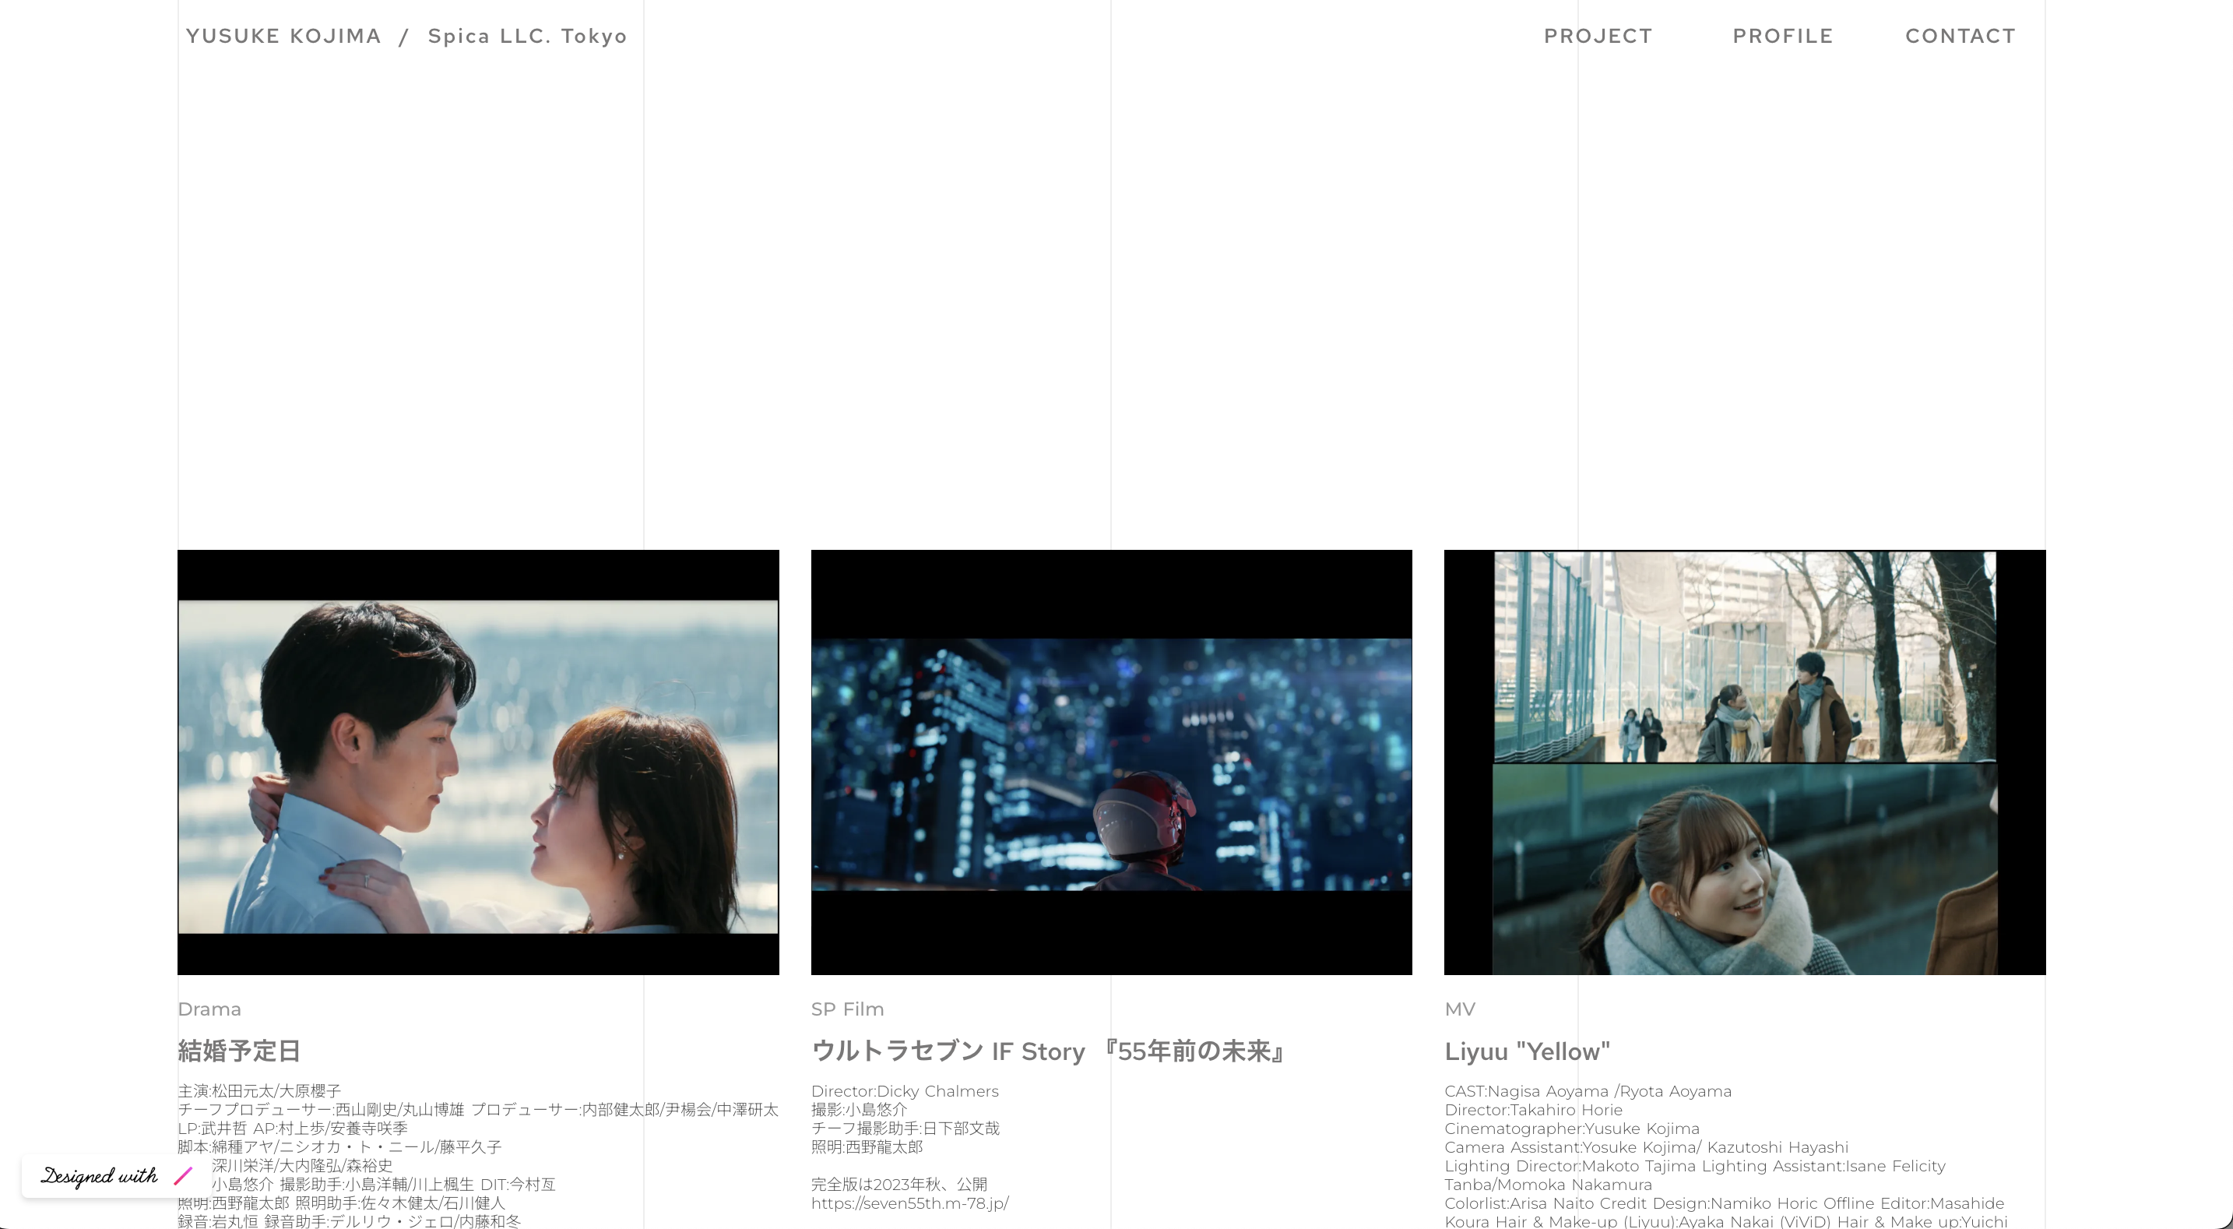Click the site title YUSUKE KOJIMA / Spica LLC. Tokyo

pos(407,36)
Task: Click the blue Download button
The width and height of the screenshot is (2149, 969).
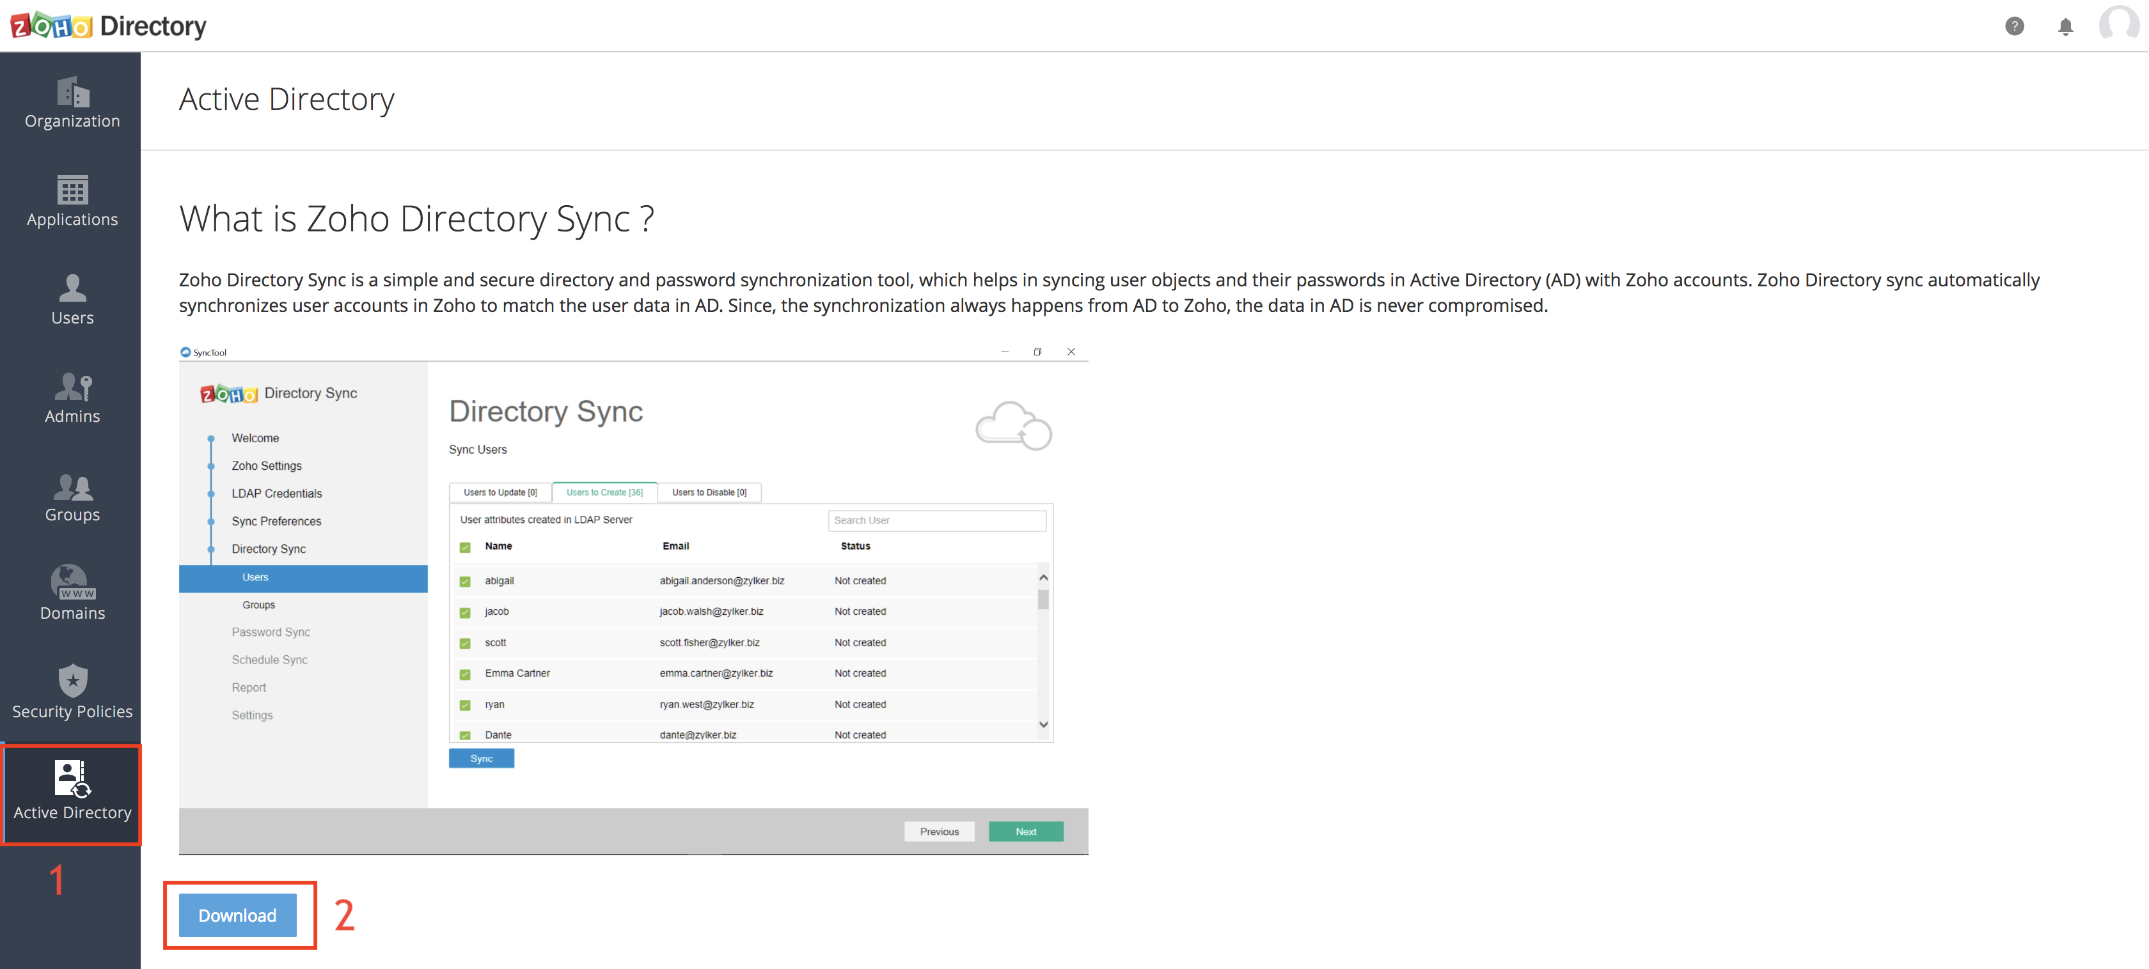Action: tap(238, 916)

☆ ☆ ☆ ☆ ☆

What you print must be exactly the lines from the one containing "The width and" through the last line of the material, and no pictures.

OUTPUT OF THE TASK.
The width and height of the screenshot is (2149, 969).
Action: tap(238, 916)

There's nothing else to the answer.